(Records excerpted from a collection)
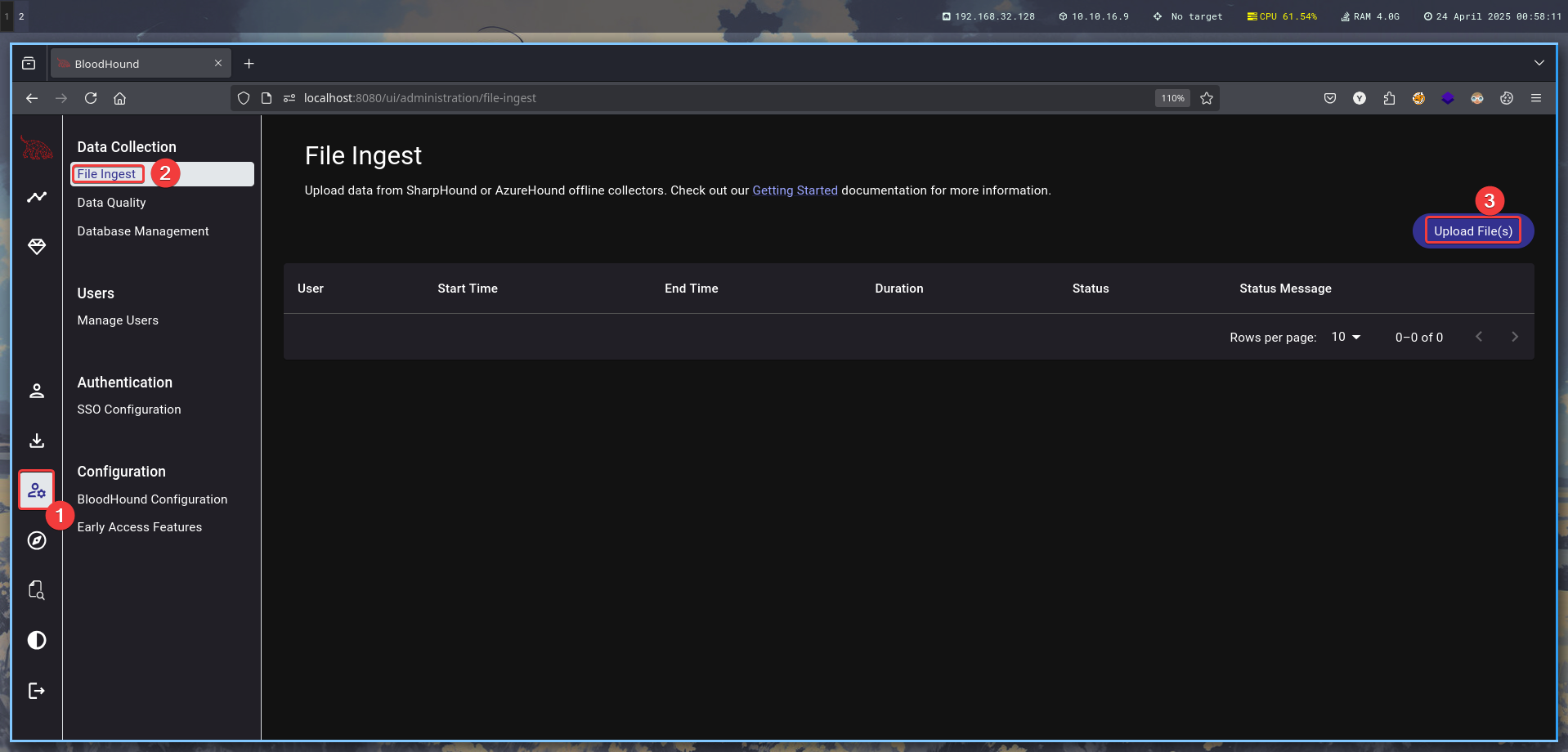Open Database Management menu item
1568x752 pixels.
[143, 231]
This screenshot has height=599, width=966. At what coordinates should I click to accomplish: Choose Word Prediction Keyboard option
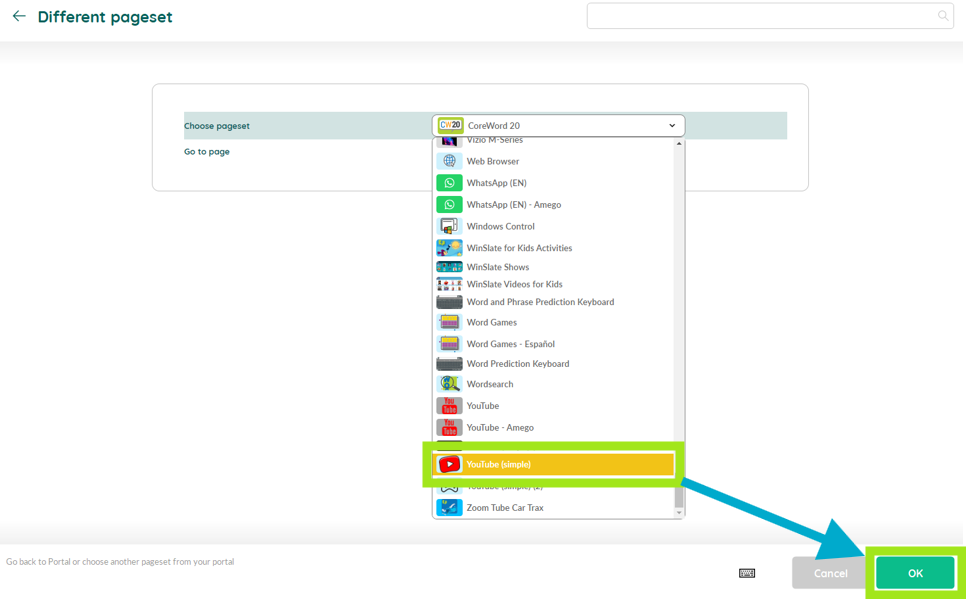click(517, 364)
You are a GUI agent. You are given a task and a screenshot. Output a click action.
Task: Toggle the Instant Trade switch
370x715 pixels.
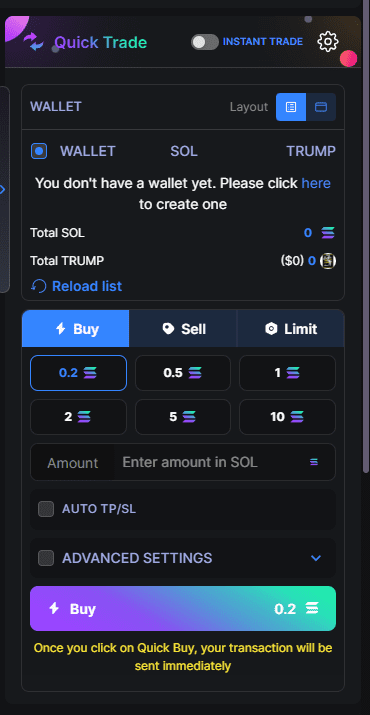[205, 42]
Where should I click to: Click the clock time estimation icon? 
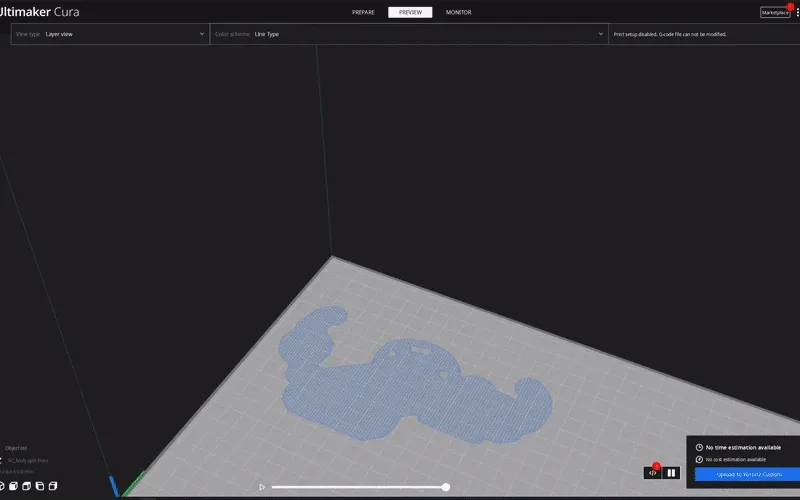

• Assignment: Quote, without alteration, the lines running from the line containing "You are a GUI" to the last line of the entries, and include no pictures.

• Result for this exercise:
You are a GUI agent. You are given a task and a screenshot. Output a click action.
Task: Toggle the Instant Trade switch
370x715 pixels.
[205, 42]
Where should I click to: Click the clock time estimation icon? 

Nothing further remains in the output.